*** Opening of Selected extract ***
US Cold War medium tank

The M46 Patton is an American medium tank designed to replace the M26 Pershing and M4 Sherman. It was one of the U.S. Army's principal medium tanks of the early Cold War, with models in service from 1949 until the mid-1950s. It was not widely used by U.S. Cold War allies, being exported only to Belgium, and only in small numbers to train crews on the upcoming M47 Patton.

The M46 was the first tank to be named after General George S. Patton Jr., commander of the U.S. Third Army during World War II and one of the earliest American advocates for the use of tanks in battle. (Note: although the Ordnance Committee Minutes/OCM #33476 ceased utilizing the heavy, medium, and light tank designations on 7 November 1950; going to the "...Gun Tank designation"))

==History==
After World War II, most U.S. Army armored units were equipped with a mix of M4 Sherman and M26 Pershing tanks. Designed initially as a heavy tank, the M26 Pershing tank was reclassified as a medium tank after the war. The M26 was a significant improvement over the M4 Sherman in firepower and protection. Its mobility, however, was deemed unsatisfactory for a medium tank, as it used the same engine as the much lighter M4A3 and was plagued with an unreliable transmission.
*** Close of Selected extract ***
### Explore the material
(a) From the passage on the M46 Patton, reproduce the part that begins with the words containing "US Cold War" and ends with "upcoming M47 Patton.".
(b) According to the M46 Patton passage, which country was the M46 exported to?
*** Opening of Dataset extract ***
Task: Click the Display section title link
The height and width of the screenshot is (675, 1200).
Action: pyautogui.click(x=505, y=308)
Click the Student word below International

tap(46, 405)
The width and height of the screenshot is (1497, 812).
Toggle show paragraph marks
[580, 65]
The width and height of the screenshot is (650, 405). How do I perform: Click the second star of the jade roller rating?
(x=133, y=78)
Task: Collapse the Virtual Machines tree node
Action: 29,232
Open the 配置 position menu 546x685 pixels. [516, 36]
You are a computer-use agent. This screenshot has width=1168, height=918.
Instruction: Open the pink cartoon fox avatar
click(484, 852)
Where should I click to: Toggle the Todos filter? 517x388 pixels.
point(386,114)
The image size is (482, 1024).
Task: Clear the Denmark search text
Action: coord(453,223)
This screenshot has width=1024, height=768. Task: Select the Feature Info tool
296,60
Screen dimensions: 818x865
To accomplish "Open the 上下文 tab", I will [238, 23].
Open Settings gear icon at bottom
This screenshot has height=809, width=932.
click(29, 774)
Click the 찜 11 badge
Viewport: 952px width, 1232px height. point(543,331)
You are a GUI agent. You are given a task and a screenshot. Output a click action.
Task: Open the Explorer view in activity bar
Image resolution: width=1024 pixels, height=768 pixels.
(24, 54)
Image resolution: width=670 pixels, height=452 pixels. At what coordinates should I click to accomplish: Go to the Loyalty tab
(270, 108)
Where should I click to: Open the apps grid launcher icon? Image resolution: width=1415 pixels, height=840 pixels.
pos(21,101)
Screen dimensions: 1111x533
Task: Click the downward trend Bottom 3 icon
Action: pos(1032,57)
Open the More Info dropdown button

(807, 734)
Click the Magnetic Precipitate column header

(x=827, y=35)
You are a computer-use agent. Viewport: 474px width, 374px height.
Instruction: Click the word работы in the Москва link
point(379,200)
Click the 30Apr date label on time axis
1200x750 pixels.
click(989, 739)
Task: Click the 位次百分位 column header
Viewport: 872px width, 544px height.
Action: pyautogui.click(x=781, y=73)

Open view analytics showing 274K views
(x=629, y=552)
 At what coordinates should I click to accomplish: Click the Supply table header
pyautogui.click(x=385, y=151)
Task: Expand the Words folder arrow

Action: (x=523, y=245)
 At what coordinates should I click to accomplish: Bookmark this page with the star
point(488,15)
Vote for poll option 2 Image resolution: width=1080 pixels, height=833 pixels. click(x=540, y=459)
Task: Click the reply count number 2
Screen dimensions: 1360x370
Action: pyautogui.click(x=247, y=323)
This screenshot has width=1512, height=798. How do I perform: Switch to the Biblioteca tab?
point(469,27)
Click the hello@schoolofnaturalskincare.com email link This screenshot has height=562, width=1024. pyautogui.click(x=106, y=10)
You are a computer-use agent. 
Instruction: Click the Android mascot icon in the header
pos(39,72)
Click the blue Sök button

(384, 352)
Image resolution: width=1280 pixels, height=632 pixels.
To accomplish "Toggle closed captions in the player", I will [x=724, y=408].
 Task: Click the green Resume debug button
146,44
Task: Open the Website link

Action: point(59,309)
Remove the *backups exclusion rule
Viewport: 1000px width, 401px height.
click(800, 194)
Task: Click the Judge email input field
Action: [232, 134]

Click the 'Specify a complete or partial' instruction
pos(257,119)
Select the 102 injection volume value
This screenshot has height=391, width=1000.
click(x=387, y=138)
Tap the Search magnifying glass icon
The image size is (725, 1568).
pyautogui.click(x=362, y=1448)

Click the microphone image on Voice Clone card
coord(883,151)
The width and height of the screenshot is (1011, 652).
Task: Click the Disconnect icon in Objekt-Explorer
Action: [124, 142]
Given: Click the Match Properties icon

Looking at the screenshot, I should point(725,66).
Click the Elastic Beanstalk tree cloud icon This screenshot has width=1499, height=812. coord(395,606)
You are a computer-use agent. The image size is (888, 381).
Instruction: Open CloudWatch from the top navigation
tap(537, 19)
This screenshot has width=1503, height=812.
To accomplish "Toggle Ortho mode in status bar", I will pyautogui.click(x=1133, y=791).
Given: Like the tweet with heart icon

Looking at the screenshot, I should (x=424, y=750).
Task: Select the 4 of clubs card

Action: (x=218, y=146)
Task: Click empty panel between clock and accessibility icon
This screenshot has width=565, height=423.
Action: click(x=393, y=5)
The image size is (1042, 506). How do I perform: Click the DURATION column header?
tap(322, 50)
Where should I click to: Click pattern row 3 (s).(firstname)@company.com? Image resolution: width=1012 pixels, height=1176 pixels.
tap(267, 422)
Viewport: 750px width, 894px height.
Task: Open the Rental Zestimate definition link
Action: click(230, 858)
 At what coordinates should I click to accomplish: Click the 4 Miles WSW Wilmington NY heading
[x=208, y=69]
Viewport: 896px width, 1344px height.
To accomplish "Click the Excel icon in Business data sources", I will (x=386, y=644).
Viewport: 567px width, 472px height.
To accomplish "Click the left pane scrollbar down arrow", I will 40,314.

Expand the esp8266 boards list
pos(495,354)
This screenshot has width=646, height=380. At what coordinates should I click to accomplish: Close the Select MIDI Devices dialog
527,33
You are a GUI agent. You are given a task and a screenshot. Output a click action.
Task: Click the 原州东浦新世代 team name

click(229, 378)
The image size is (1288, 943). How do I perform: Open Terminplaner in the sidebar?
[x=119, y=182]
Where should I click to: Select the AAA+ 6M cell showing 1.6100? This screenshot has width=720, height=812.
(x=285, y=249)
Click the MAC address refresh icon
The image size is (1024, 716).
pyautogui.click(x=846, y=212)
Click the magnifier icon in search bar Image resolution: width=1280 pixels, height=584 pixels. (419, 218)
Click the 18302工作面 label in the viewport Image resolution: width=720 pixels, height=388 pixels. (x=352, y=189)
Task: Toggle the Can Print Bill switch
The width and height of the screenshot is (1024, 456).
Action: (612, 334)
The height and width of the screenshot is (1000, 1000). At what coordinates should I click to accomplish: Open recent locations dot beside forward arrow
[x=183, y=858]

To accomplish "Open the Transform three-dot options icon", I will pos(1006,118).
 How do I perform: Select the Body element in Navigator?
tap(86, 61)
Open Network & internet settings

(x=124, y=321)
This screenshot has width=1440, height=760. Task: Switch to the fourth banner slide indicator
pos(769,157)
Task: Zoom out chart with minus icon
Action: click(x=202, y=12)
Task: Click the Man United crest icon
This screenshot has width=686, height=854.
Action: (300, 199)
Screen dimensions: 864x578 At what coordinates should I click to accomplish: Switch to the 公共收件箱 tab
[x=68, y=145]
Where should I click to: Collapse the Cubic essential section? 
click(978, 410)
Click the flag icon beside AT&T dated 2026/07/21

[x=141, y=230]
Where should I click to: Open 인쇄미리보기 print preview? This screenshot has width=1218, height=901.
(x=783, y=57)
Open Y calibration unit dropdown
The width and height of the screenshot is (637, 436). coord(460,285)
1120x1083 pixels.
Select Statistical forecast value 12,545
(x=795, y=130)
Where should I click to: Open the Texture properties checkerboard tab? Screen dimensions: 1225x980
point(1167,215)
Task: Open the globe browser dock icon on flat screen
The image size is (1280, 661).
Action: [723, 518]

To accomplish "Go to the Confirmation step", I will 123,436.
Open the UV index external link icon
*** Close of Dataset extract ***
### Numbered answers
(a)
US Cold War medium tank

The M46 Patton is an American medium tank designed to replace the M26 Pershing and M4 Sherman. It was one of the U.S. Army's principal medium tanks of the early Cold War, with models in service from 1949 until the mid-1950s. It was not widely used by U.S. Cold War allies, being exported only to Belgium, and only in small numbers to train crews on the upcoming M47 Patton.

(b) Belgium